Haiga sido como haiga sido
ESCRIBE LA BÚSQUEDA Y PRESIONA ENTER

Haiga sido como haiga sido

COMPARTIR

···

Haiga sido como haiga sido

Un descuido de la zaga nigeriana, después de presionar en contragolpes, permitió que, penosamente, Argentina juegue, llorando, la segunda ronda ante Francia.

Mauricio Mejía
26/06/2018
En un descuido de la zaga nigeriana, Marcos Rojo anotó el agónico gol del triunfo.
logo COPA MUNDIAL
RUSIA 2018

Fue Messi, de derecha. En el minuto 14.

Fue penal –claro- de Mascherano. Fue gol. Moses. En el 51.

Fue un suplicio de 35 minutos.

El predicamento pudo durar menos, pero el VAR no dio por válido otro claro penal contra la albiceleste.

Fue un remate de Rojo. En el 86. El alivio.

Argentina fue a San Petersburgo a recordar sus hazañas ante el cuadro más joven del certamen, Nigeria, de verde oscuro.

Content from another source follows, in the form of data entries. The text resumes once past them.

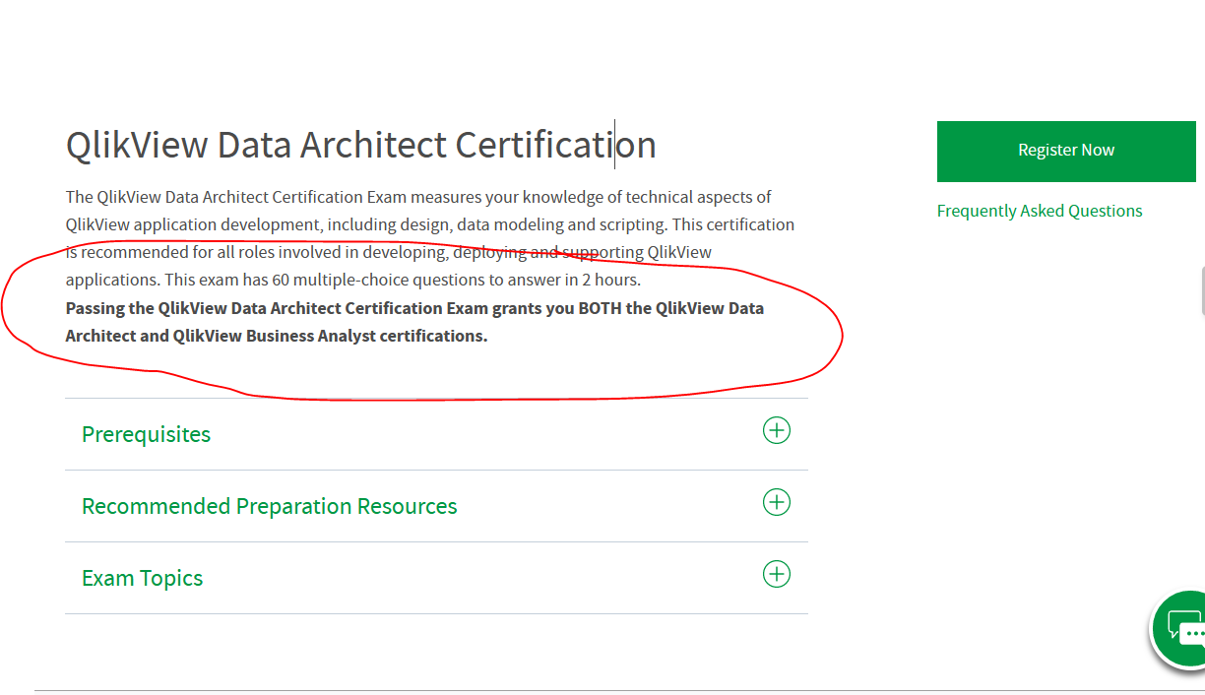Expand Exam Topics with the plus icon
Screen dimensions: 1205x695
776,574
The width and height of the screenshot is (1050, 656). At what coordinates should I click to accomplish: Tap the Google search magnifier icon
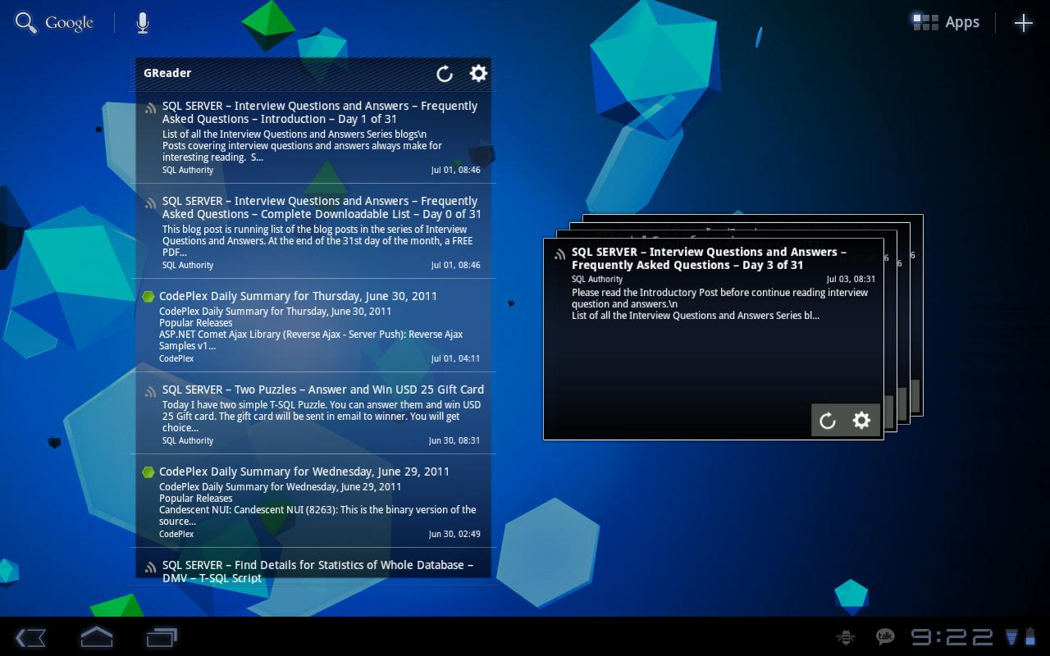click(25, 22)
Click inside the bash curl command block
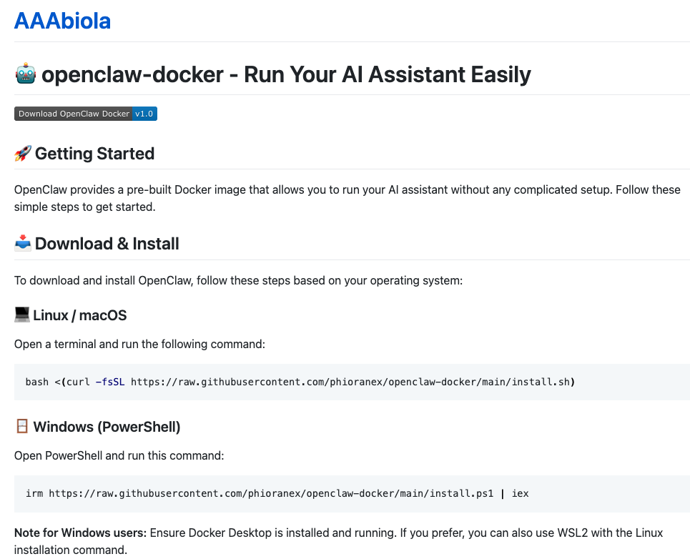690x559 pixels. point(629,382)
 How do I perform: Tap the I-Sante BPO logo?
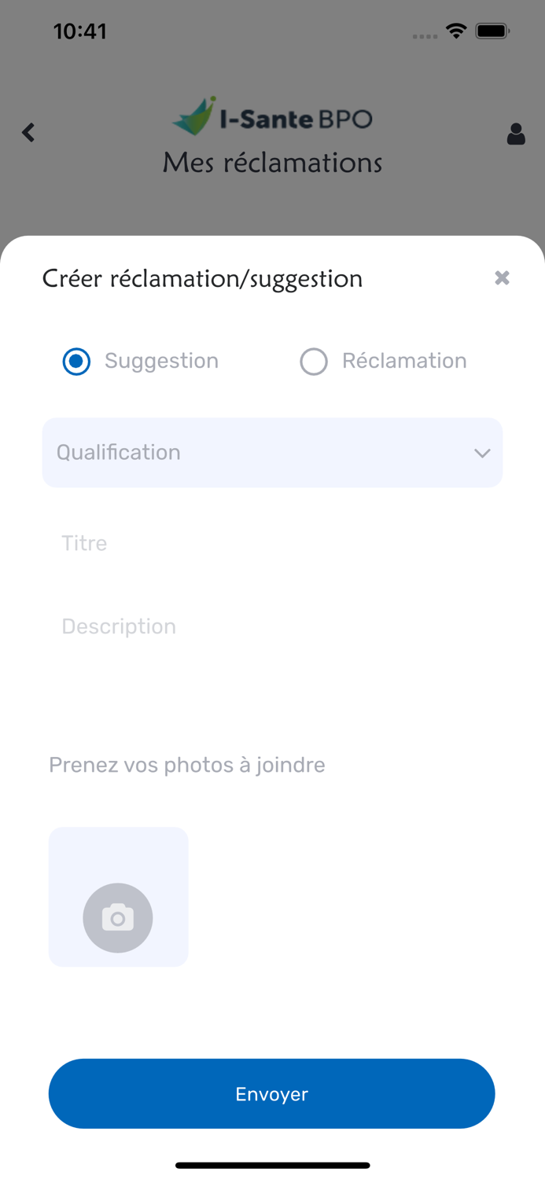272,116
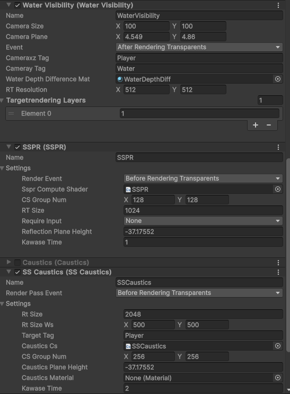Click the Reflection Plane Height field
This screenshot has height=394, width=290.
click(203, 231)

La albiceleste pasó sus mejores momentos del Mundial durante los primeros 25 minutos del encuentro. Parecía que el relato le correspondería, por tradición y por sicología. Sampaoli montó su mejor versión, con Huguaín y Banega y con Armani en la portería en lugar de Caballero, el chico expiatorio de la derrota ante Croacia. La tribuna gritó a todos los cielos el bellísimo gol del diez, tan maltratado por la misma arena, por la prensa y los expertos, que siempre hayan chisme en el vestuario.

Al final del primer acto, como ha sucedido en este torneo, los sudamericanos cayeron en el confort, como si el 1-0 fuera suficiente para solventar el paquetazo de la clasificación a octavos. Nigeria se dio cuenta del bajón en el ímpetu argentino y comenzó a ganar palmos en la cancha enemiga. Apenas –de tan sutil- se notó el cambio de papeles en el tozudo diálogo. La subcampeona del mundo volvía a ser sombra de su pasado. Messi volvía a ser apariencia, holograma, anhelo.

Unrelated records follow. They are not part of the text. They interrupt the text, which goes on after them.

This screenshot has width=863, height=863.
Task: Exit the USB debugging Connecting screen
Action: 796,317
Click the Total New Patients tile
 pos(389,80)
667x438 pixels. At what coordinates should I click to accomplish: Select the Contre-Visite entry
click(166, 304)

A la vuelta de las regaderas lo que parecía se volvió contundente realidad. Nigeria, apurada por el empate, mostró la cara B del disco. Subió hombres, cerró espacios y fue quintando aire al cántico argentino. Mascherano (quien jugó 20 minutos con sangre en el rostro), en propia área, cometió una irresponsable falta y propició el decreto del penal. Moses tiró de maravilla y comenzó el calvario. Argentina comenzó a dar lástima de tan penosa pelota. Al más puro estilo llanero, sin habilidad, sin ideas, sin futbol, comenzó a dar pateadas de ahogada. Los chicos de Nigeria sacaron la madurez y la serenidad. El cuadro de Sampaoli parecía un boxeador que repartía golpes sin ton ni son. Así, alguno daría en la mandíbula. Un descuido de zaga nigeriana, después de presionar en contragolpes, permitió que, penosamente, Argentina juegue, llorando, la segunda ronda ante Francia.